*What is required*. Return the listing that follows exactly, with no pictures included.

*Data shown*.

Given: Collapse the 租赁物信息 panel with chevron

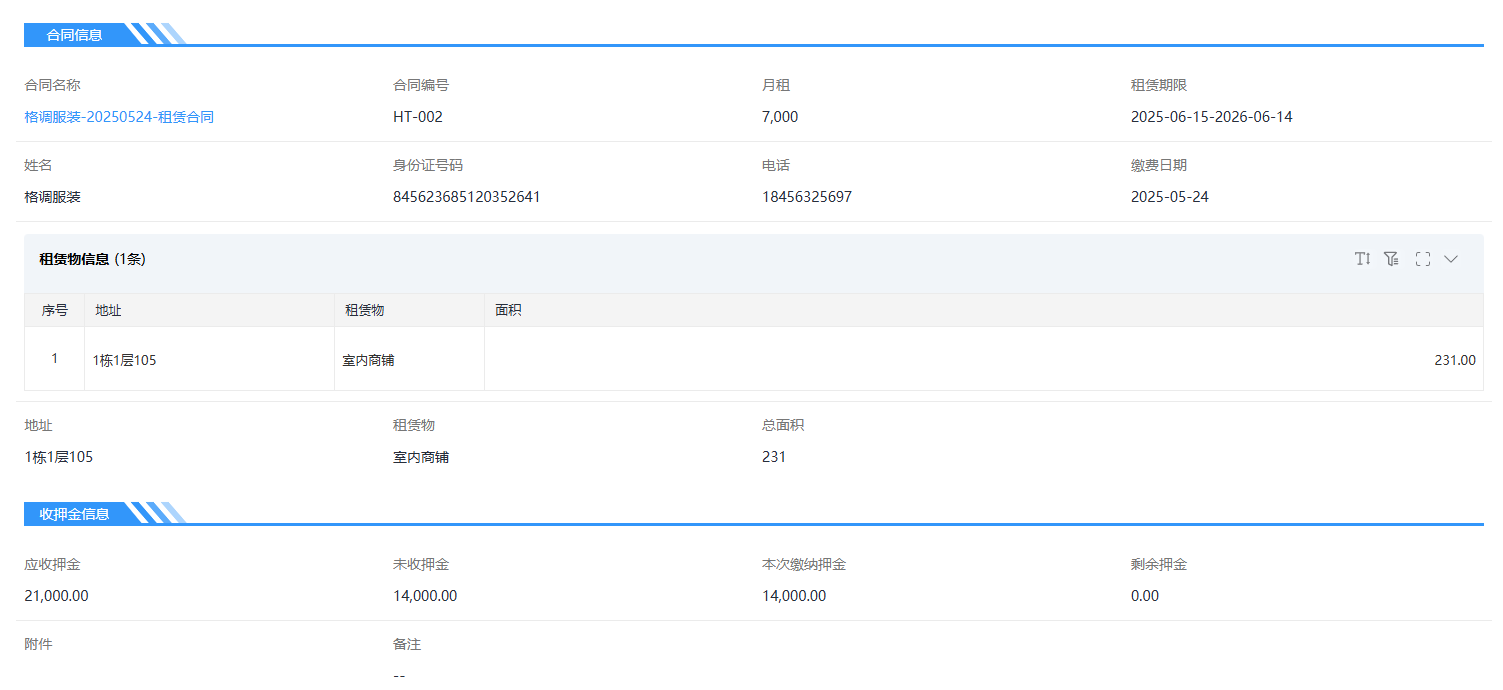Looking at the screenshot, I should click(1451, 259).
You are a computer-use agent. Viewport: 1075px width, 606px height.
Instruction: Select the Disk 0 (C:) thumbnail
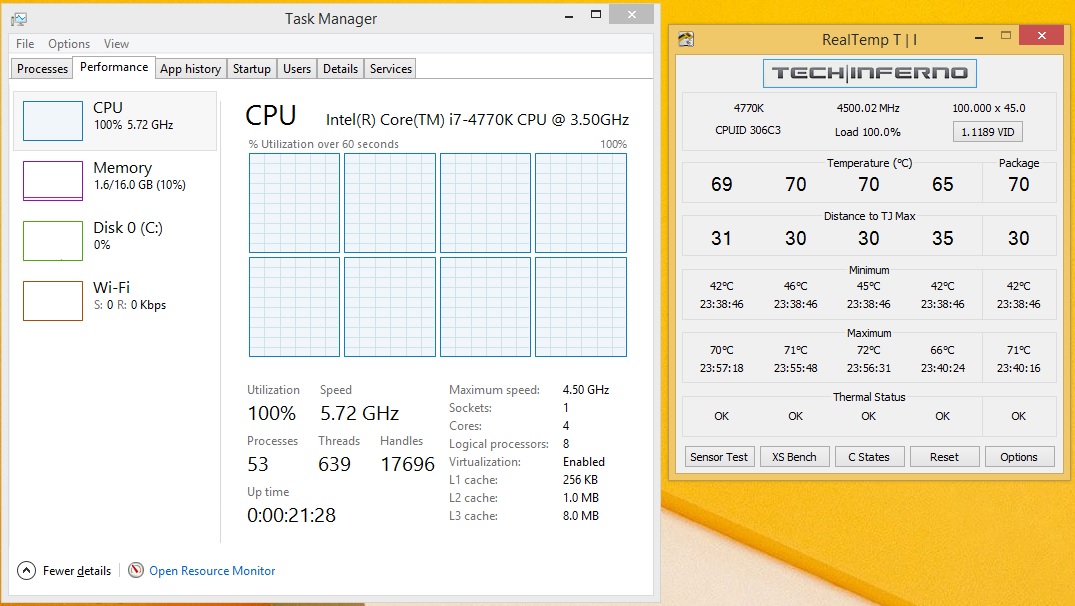pos(53,241)
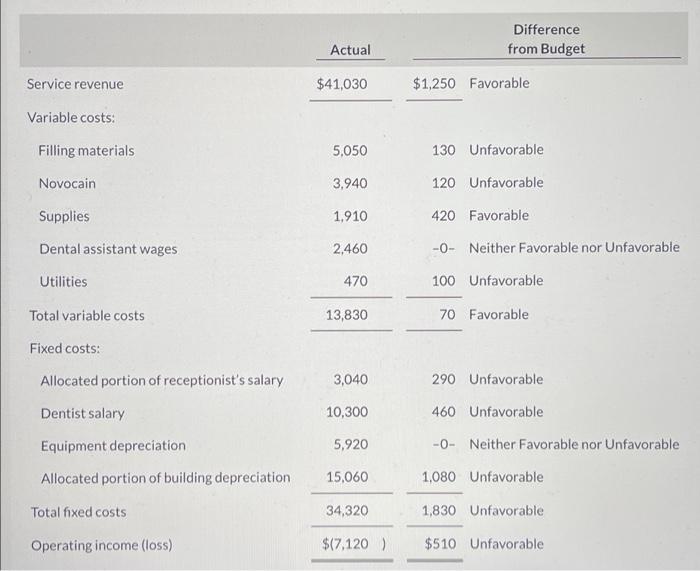Click the Actual column header
This screenshot has height=571, width=700.
coord(350,50)

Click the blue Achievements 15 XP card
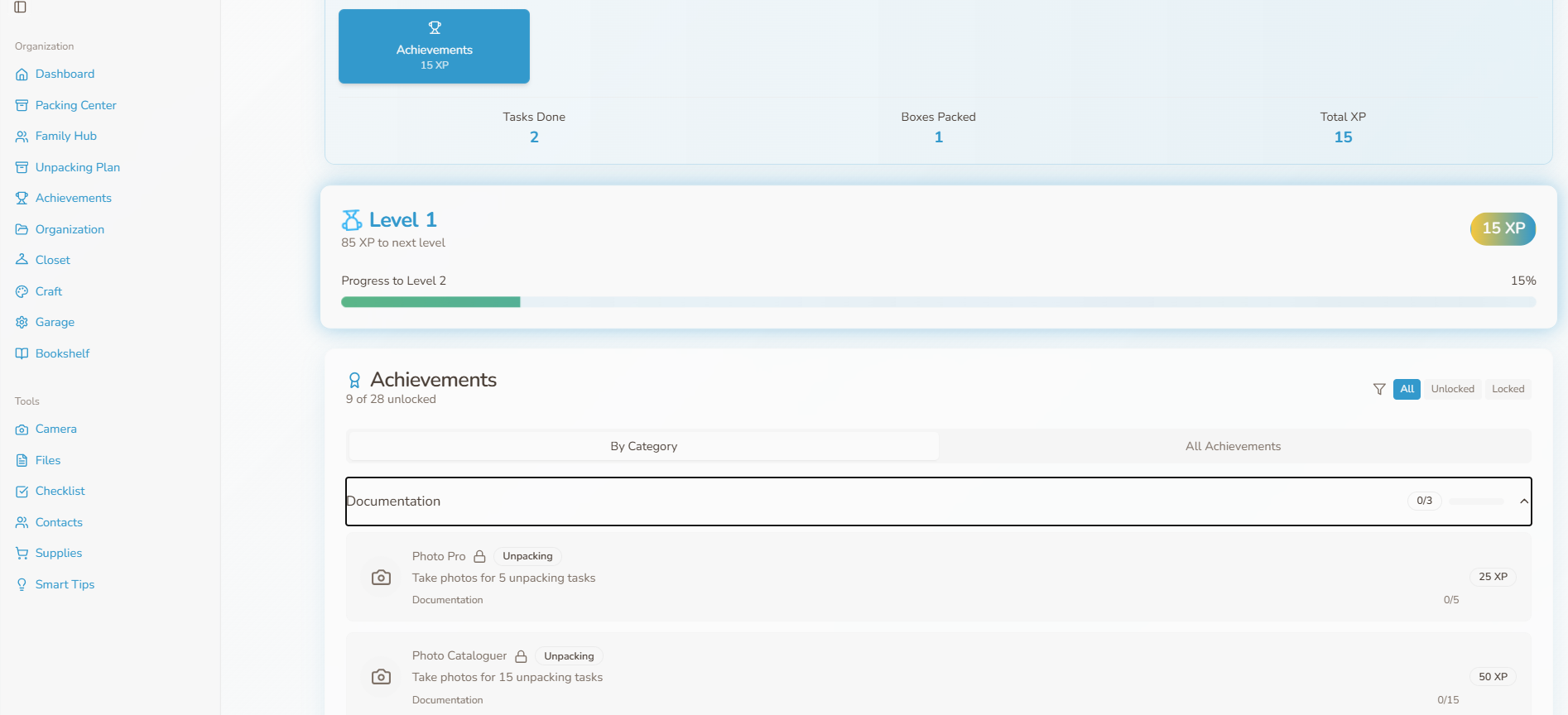click(434, 46)
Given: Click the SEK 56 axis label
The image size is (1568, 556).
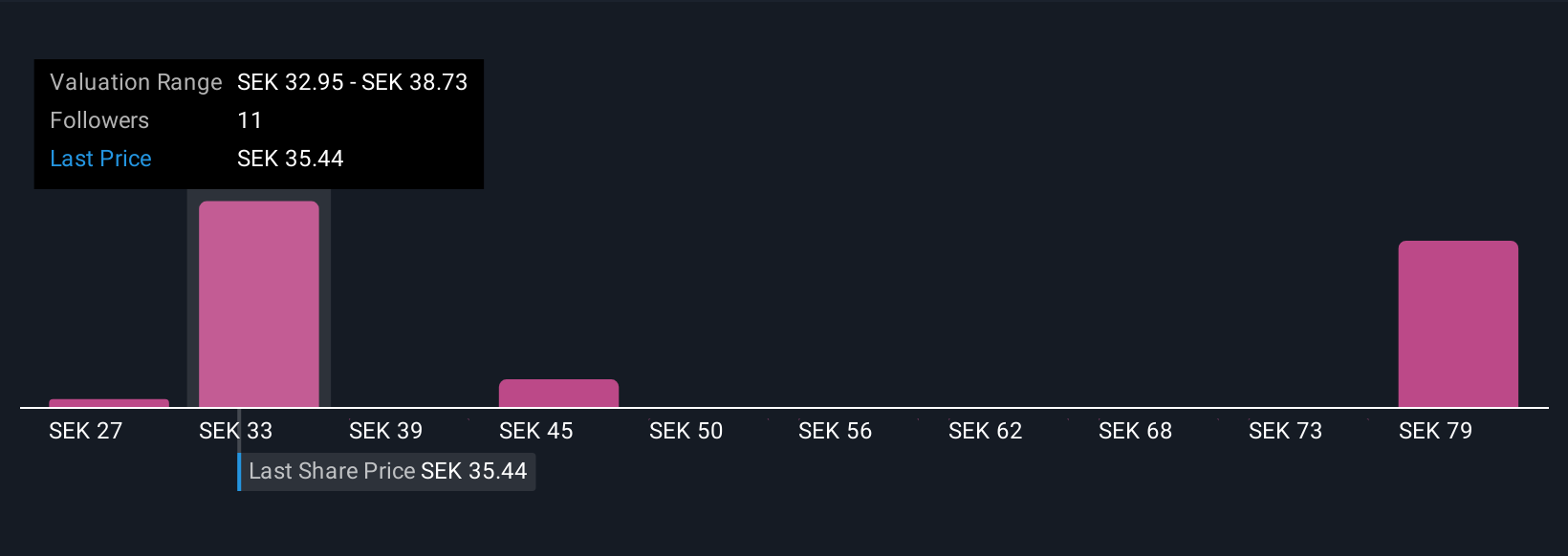Looking at the screenshot, I should (835, 431).

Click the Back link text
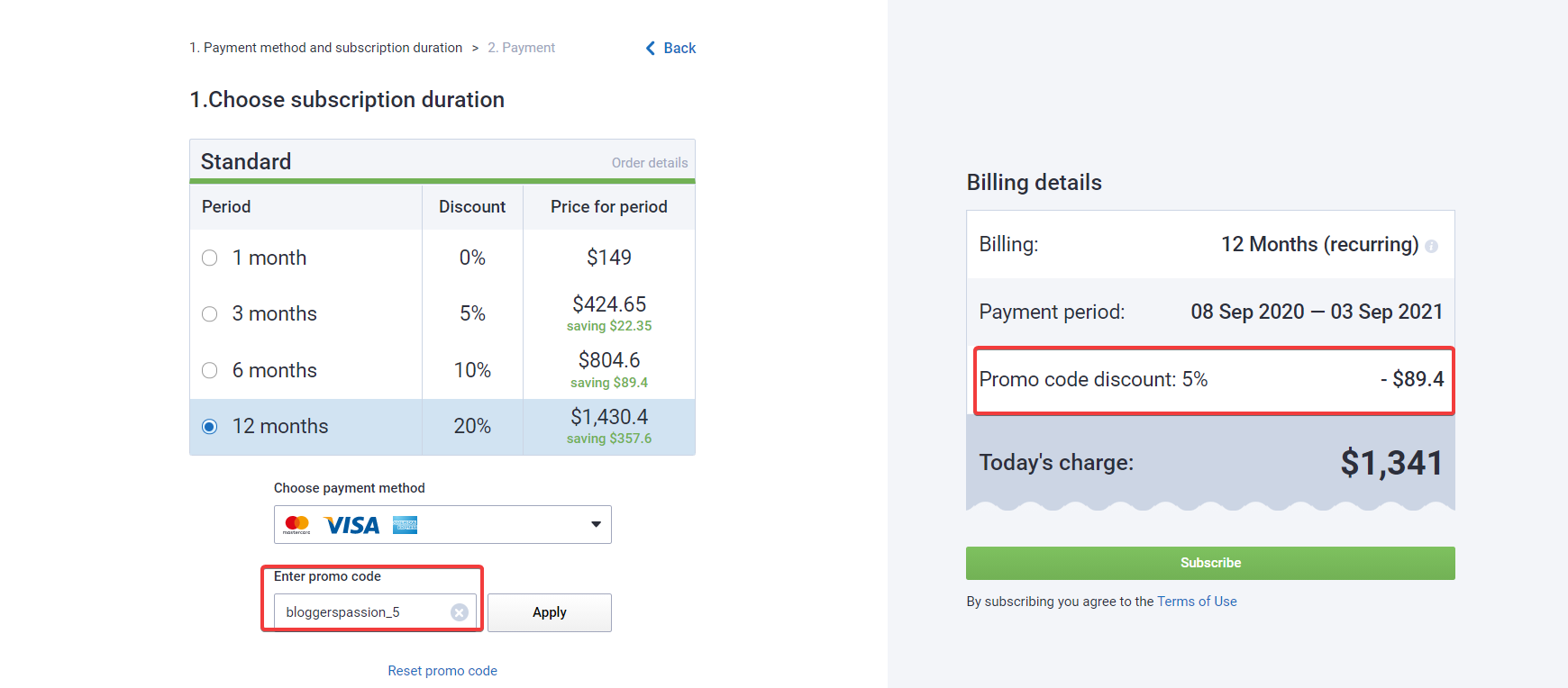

*Solution to the problem*.
Given: Collapse the 租赁物信息 panel with chevron

Looking at the screenshot, I should click(1451, 259).
You are a computer-use agent. Viewport: 1075px width, 606px height.
Instruction: Select the Disk 0 (C:) thumbnail
pos(53,241)
Click the Actual column header
This screenshot has height=571, width=700.
coord(350,50)

Click the blue Achievements 15 XP card
click(434, 46)
Given: Click the SEK 56 axis label
The image size is (1568, 556).
Looking at the screenshot, I should (835, 431).

Click the Back link text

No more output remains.